▸ Collected data
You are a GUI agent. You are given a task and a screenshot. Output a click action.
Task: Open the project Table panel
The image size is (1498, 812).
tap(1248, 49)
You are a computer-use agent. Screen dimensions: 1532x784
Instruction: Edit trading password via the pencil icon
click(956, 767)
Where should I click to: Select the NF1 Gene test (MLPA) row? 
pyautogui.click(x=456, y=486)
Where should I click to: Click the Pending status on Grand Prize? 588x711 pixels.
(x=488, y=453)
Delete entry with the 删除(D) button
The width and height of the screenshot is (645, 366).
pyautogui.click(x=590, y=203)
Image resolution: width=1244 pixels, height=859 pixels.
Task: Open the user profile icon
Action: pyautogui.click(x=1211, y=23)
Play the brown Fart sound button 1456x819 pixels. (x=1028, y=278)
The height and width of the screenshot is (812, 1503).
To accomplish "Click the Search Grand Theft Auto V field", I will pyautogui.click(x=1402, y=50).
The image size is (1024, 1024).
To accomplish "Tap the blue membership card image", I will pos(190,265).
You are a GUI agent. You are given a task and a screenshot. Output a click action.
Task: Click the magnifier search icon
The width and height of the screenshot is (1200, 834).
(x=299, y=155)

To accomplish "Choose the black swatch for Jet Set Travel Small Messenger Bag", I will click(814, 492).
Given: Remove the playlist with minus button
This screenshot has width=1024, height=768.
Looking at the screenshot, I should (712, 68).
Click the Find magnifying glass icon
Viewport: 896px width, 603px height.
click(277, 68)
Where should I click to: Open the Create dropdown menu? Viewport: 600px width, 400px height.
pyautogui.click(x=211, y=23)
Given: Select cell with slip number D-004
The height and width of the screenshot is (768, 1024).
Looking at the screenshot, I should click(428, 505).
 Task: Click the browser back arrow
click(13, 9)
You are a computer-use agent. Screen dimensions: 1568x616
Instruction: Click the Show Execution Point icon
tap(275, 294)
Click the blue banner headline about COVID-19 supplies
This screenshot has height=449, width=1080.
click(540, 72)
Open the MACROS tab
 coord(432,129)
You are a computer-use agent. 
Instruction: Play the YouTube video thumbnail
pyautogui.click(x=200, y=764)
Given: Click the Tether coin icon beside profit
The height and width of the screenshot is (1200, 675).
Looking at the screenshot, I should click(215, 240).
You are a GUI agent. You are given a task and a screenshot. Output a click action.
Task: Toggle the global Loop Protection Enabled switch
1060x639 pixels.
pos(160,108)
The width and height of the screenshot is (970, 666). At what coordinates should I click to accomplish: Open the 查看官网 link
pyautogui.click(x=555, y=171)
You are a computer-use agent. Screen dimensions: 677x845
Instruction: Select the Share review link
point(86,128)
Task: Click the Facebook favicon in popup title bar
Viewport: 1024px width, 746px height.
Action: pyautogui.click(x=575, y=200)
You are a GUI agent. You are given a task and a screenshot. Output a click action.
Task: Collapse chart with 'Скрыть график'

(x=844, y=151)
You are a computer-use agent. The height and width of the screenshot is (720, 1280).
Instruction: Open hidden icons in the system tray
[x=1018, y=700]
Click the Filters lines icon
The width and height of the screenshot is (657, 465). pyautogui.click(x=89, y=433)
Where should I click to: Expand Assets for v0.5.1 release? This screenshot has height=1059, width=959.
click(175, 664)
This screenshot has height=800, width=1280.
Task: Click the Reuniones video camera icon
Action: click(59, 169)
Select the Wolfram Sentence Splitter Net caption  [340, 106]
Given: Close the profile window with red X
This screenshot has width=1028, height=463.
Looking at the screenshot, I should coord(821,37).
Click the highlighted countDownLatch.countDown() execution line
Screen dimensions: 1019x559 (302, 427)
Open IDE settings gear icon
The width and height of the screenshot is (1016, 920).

▸ Task prompt
Look back at the entries above. Retype the line with "The width and height of the screenshot is (645, 366).", the line with "The height and width of the screenshot is (812, 1503).", and all lines in between.

▸ Your response
The width and height of the screenshot is (645, 366).
pyautogui.click(x=590, y=203)
Image resolution: width=1244 pixels, height=859 pixels.
Task: Open the user profile icon
Action: pyautogui.click(x=1211, y=23)
Play the brown Fart sound button 1456x819 pixels. (x=1028, y=278)
The height and width of the screenshot is (812, 1503).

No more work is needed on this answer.